(What to work on) The task calls for an exact copy of the records, without any images.

(Collected data entries)

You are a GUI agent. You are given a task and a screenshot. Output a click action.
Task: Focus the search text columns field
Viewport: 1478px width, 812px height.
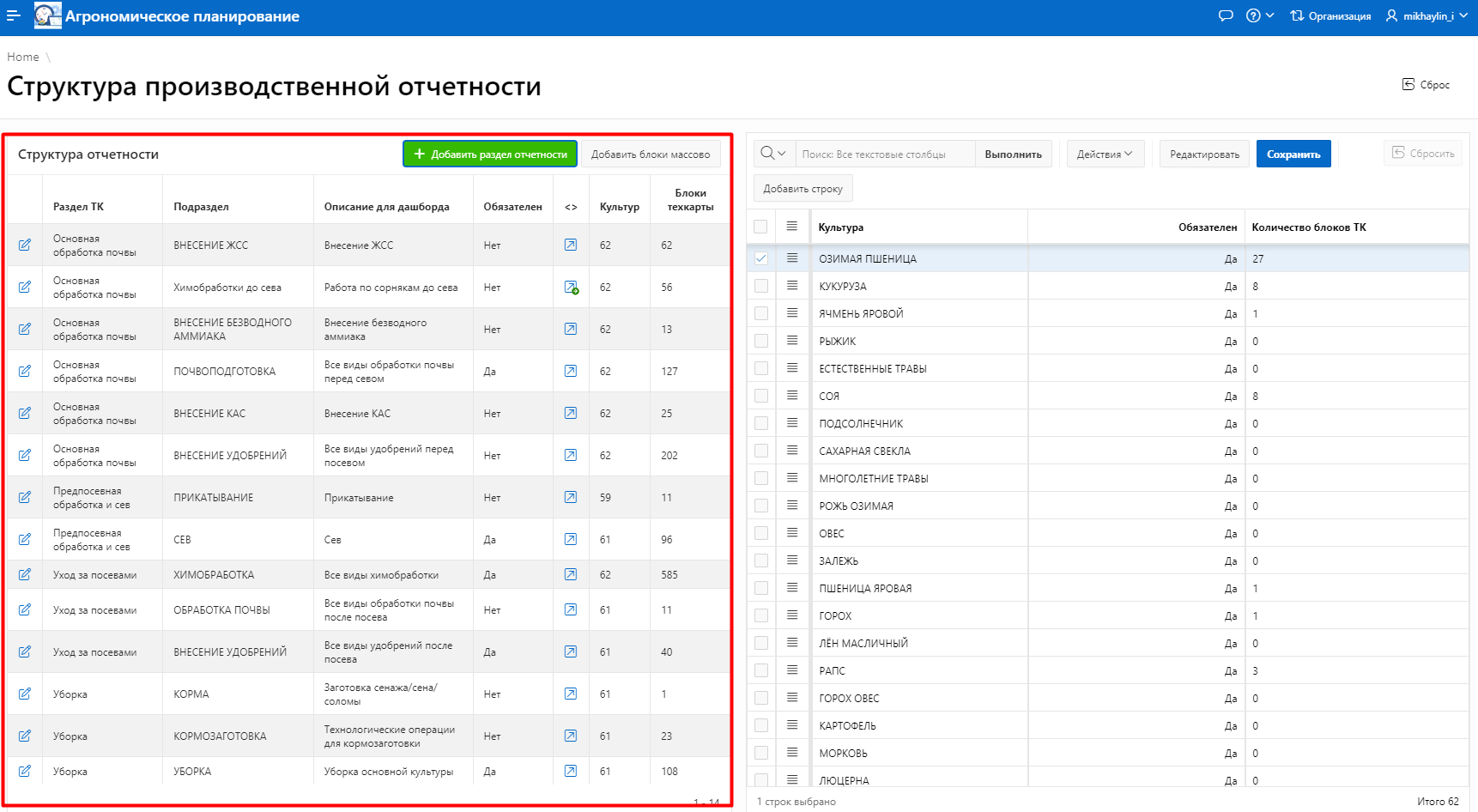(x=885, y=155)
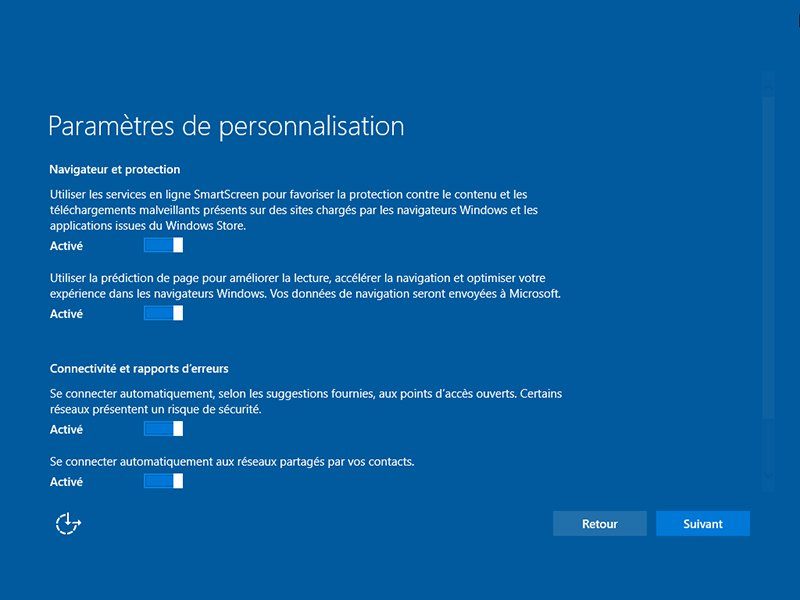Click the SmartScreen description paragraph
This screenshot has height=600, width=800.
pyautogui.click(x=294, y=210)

(Written solution)
You are a GUI agent. You are given a task and a screenshot. Output a click action.
Task: Focus the search text columns field
Viewport: 1478px width, 812px height.
(x=885, y=155)
Click the SmartScreen description paragraph
This screenshot has height=600, width=800.
pyautogui.click(x=294, y=210)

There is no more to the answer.